Posted by Hanneke van Oosterhout

This still life is about 13 cm wide. I painted everything from life. I drew directly on the panel with charcoal, then pencil. Then I made an under painting in acrylic in one day. I made the over painting oil in two days, one day focusing on the berries, the other on the cup. I think this is a good picture. Please tell me what could be done better. Photographers, have you any insights for me?

Score and performance

Posted by Colin

There is an old saw from the history of photography that the ‘negative is the score and the print is the performance’. This has been around for so long that photographers have absorbed it to the point that they no longer think about it. I was reminded of this saying yesterday though, when Karl referred to an earlier interview with Dan Bodner in which Dan said:

“A photo is a record of a moment that has passed, a dead moment. I don’t feel that I own the image as a photograph until I paint it as a painting. The photo itself always refers to the past. But a painting of the photo is a creation, which goes on living. The painting defines its own continuing moment in time.”



I obviously have no idea how creation works for Dan, but I wanted to point out to anybody else who followed the link that this was a very limiting way of seeing the medium. I’ve written more about this here.

You can be sure that reality didn’t look much like this photo. Or, for that matter, the rather different one that I’ve also linked in the post on my blog. No one artform has the monopoly on creation. And I think that in understanding what works for us we need to be careful not to be dismissive about what works for others.

Artists talking

Posted by Colin

I’ve been invited to become a contributor here at Art and Perception. I’m intrigued by the possibilities that this opens up. For you see, I’m not a painter, or a sculptor. I can’t draw, and I’m not particularly experienced as an art critic. I’m a photographer.

One of the things that I’ve come to understand over the last year is how little dialogue there is between the different branches of the visual arts. We might differ in our crafts, but our arts are often so similar. We share the same fascinations with seeing and depicting. With exploring light, texture and colour. Yet we don’t talk to each other.

Worse than that, we hold opinions about the other arts that are often bizarre. There are plenty of photographers around who would dearly love to paint, because that is “real art”, and Karl tells me that there are painters who still feel threatened by photography. This is a divide that never made much sense; has gone on too long; and stops us learning from each other and using that learning to grow our own art.

I’d like to take two examples drawn from recent postings on this blog.

This portrait by Jon Conkey deals with exactly the same issues that I deal with in making a portrait – I don’t mean the technical stuff, but the artistic issues like how to blend depiction with abstraction, what colour palette to use, and where to place the framing. Thinking through the decisions that Jon made has been a valuable exercise for me.

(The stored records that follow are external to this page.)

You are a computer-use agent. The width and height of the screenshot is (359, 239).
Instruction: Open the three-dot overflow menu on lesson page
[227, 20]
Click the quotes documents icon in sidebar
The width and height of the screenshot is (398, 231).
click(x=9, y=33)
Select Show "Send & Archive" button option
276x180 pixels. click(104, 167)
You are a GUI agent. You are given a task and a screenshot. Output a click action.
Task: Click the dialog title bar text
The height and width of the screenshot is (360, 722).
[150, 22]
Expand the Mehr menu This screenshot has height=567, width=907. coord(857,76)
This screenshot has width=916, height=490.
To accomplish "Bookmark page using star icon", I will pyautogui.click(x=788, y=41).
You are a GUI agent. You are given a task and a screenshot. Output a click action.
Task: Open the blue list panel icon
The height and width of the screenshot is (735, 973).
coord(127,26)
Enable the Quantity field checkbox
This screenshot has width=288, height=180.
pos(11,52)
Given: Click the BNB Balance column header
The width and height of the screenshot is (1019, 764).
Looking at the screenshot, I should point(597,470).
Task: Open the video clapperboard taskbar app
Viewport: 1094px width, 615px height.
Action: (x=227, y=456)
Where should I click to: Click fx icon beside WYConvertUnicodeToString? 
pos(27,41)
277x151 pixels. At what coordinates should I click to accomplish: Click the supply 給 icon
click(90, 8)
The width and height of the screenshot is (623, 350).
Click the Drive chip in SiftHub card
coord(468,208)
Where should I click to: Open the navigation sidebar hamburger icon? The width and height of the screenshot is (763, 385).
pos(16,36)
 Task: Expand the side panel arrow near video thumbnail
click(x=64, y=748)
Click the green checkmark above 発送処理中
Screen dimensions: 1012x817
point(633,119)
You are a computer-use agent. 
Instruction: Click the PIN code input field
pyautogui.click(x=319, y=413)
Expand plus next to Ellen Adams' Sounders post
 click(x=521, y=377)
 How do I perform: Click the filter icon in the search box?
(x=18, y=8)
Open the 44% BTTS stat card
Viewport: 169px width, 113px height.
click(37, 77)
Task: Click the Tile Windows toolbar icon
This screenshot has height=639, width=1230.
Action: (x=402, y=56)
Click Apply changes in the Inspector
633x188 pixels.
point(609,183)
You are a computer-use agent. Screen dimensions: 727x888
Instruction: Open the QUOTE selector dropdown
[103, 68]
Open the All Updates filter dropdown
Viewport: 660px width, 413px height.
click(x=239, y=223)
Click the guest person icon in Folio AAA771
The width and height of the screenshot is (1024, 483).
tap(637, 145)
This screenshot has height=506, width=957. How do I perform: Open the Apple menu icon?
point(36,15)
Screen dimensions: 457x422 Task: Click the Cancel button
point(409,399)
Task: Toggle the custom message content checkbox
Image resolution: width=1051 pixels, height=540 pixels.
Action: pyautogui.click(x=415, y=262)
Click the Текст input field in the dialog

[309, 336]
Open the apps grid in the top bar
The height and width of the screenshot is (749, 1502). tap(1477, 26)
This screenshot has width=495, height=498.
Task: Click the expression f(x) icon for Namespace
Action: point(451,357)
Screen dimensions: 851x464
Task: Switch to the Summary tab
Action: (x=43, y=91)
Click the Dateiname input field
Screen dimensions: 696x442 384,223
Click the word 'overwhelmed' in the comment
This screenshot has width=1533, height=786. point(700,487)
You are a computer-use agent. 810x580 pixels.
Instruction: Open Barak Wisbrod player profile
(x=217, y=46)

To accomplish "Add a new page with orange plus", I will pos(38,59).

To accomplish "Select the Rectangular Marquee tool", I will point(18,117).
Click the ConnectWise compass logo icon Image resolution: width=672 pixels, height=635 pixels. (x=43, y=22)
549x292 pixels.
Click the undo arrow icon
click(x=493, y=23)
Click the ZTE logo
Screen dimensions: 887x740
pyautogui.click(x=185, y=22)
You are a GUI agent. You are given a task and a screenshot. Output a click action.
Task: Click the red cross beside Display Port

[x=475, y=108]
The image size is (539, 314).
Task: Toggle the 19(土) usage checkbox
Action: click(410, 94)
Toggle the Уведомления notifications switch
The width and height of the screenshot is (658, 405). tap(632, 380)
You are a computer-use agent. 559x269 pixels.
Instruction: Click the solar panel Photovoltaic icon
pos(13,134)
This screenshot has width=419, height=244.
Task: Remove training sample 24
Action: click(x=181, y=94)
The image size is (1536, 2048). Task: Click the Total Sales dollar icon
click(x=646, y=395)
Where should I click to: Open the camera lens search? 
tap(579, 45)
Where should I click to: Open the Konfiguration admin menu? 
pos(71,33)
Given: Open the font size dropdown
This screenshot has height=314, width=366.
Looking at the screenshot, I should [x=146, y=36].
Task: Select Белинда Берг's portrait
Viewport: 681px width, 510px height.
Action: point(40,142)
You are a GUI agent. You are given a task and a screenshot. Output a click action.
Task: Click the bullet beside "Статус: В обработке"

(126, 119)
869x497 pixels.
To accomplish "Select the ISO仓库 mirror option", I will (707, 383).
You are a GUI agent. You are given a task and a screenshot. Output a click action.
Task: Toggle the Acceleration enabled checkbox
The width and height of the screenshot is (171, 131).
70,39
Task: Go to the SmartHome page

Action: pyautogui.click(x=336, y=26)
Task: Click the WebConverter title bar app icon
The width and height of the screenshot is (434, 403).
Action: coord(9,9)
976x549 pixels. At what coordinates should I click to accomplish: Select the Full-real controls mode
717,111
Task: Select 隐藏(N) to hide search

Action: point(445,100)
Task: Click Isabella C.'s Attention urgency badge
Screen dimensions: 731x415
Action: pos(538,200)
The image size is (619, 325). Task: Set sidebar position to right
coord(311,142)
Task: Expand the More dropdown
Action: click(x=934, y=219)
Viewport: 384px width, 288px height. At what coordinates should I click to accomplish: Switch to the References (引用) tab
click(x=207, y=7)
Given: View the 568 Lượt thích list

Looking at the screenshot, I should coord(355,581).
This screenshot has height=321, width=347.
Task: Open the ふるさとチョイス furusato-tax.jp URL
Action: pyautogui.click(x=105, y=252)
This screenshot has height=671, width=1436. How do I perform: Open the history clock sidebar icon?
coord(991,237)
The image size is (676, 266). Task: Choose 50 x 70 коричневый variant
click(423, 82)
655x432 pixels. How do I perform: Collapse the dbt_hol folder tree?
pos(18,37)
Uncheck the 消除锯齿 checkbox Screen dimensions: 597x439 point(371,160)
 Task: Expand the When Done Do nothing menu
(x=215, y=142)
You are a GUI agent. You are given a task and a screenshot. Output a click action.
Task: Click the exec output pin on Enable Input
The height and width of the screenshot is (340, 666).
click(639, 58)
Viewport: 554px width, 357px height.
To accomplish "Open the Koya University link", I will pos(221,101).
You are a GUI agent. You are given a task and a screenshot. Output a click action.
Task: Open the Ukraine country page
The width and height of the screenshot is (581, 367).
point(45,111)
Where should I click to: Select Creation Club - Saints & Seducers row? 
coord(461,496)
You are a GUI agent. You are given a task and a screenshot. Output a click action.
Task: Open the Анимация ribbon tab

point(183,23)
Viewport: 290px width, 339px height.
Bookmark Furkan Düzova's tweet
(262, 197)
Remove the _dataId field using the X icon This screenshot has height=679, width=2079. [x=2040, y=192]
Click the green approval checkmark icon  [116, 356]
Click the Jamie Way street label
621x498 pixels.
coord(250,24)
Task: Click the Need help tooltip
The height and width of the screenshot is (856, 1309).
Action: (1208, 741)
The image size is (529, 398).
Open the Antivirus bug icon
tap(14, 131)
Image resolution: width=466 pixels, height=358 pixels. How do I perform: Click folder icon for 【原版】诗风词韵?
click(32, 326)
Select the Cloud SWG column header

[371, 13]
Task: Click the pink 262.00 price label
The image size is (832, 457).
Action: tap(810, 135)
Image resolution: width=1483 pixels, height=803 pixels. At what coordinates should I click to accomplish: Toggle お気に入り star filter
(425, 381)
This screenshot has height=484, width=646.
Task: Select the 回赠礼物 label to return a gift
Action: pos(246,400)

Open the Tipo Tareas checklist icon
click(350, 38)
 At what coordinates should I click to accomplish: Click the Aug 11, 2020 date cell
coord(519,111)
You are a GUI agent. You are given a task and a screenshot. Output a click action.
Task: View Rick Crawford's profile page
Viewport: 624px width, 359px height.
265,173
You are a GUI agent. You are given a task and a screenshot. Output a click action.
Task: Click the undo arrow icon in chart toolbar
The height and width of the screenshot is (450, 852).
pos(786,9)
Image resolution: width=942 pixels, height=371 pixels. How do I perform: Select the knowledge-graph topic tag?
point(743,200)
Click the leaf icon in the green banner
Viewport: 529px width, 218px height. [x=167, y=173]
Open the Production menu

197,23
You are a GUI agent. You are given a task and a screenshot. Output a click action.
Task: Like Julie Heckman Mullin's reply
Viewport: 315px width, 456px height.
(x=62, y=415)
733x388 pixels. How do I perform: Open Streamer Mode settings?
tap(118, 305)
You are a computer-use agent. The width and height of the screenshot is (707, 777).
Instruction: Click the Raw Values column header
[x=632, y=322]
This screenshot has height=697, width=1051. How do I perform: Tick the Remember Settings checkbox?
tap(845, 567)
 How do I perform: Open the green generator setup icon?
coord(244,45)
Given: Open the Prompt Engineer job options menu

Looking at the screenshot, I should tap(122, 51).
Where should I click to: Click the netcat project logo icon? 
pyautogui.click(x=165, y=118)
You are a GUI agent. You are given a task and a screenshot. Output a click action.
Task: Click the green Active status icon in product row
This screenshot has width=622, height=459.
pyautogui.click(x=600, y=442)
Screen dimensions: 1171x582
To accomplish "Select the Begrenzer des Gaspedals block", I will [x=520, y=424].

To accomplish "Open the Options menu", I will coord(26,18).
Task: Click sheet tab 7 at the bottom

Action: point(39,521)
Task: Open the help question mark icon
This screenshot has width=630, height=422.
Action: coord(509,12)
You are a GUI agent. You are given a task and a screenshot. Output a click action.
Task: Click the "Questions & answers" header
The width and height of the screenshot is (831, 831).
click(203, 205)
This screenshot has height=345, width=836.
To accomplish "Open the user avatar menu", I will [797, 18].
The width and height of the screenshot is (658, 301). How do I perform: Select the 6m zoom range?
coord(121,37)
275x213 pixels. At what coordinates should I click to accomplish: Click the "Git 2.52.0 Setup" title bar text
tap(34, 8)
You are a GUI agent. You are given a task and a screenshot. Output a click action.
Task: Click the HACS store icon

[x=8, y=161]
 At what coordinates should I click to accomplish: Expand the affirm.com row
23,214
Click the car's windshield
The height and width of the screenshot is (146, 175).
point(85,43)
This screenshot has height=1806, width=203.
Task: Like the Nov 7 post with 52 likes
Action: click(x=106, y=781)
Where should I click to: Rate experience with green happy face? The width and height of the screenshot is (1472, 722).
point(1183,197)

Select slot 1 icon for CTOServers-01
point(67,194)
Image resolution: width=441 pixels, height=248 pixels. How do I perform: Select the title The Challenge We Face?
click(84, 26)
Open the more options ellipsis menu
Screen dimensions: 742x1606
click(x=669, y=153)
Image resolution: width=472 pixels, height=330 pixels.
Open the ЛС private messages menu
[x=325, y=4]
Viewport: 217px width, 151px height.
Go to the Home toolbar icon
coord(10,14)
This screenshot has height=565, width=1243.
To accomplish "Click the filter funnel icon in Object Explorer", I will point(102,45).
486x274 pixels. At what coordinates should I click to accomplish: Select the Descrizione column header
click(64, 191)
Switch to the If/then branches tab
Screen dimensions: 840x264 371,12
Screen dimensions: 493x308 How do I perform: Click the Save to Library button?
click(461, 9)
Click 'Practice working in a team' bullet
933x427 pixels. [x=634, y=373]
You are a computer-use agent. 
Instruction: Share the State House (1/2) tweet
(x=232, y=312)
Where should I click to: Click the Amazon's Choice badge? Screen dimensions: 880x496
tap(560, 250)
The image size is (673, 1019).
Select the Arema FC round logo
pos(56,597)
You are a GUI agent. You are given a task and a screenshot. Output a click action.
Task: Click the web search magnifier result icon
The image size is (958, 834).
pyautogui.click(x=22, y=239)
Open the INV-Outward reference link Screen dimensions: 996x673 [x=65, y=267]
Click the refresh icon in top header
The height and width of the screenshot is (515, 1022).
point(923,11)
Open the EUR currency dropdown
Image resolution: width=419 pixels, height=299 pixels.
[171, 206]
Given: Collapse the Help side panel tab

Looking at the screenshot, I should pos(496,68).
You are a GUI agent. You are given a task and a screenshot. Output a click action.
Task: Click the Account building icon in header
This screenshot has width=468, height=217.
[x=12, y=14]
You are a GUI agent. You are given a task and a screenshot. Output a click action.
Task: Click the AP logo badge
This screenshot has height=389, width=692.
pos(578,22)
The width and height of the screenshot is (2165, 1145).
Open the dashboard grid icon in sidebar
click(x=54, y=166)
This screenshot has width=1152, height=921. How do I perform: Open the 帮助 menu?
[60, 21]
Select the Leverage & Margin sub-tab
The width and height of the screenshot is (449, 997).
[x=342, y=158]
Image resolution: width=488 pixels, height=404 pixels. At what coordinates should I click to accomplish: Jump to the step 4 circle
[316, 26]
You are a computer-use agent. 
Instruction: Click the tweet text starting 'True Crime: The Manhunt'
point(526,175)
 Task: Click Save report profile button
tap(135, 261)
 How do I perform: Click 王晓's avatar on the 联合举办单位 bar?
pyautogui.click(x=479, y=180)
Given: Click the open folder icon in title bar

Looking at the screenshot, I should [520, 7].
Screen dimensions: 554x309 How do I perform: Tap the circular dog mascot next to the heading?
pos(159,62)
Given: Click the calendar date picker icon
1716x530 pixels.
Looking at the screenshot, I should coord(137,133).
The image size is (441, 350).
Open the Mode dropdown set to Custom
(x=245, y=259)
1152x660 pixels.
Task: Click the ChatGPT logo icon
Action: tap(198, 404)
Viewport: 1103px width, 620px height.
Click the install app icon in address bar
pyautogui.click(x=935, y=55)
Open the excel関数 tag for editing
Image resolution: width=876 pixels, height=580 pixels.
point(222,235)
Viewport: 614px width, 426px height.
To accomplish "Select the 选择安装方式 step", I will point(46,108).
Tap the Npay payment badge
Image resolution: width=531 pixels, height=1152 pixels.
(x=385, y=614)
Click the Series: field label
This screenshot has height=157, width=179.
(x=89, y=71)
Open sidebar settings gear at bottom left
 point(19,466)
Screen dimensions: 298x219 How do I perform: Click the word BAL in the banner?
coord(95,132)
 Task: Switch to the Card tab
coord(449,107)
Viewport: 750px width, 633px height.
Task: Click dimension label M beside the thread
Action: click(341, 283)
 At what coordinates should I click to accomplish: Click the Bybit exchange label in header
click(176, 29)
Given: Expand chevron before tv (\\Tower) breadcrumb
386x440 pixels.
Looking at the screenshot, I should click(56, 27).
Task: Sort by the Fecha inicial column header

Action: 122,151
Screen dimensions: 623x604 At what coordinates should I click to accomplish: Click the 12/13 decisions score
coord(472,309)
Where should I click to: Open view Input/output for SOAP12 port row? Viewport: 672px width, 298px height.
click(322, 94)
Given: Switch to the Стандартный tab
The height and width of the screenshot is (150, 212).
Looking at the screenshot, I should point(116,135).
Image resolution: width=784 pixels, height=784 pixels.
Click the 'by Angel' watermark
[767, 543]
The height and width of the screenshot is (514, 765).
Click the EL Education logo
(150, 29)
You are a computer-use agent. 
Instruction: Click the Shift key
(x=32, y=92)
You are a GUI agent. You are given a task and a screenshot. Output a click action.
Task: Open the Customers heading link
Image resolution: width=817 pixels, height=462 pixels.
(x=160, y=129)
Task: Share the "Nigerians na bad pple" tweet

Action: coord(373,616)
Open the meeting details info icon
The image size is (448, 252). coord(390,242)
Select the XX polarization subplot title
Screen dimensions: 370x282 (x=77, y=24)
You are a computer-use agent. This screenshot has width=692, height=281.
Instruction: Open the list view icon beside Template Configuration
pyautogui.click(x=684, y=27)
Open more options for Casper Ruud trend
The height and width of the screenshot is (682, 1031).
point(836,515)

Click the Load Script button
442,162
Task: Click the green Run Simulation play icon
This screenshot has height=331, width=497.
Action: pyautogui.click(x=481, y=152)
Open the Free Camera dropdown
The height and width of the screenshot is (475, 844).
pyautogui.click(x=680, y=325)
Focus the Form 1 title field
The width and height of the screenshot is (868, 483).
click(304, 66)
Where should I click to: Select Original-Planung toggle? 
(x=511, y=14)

As a second example, these figs could so easily be one of my photos. I don’t mean that they look like they are a photo, but that (I’m guessing) the motivation was the same, the style is very similar, and the thoughts about lighting and background must have worked in a way with which I am familiar.

So, to end this first post, I’m looking forward to the dialogue. If you dip into my blog, or my wider site, there will be lots of stuff that won’t interest you. But I hope that there will also be stuff that does.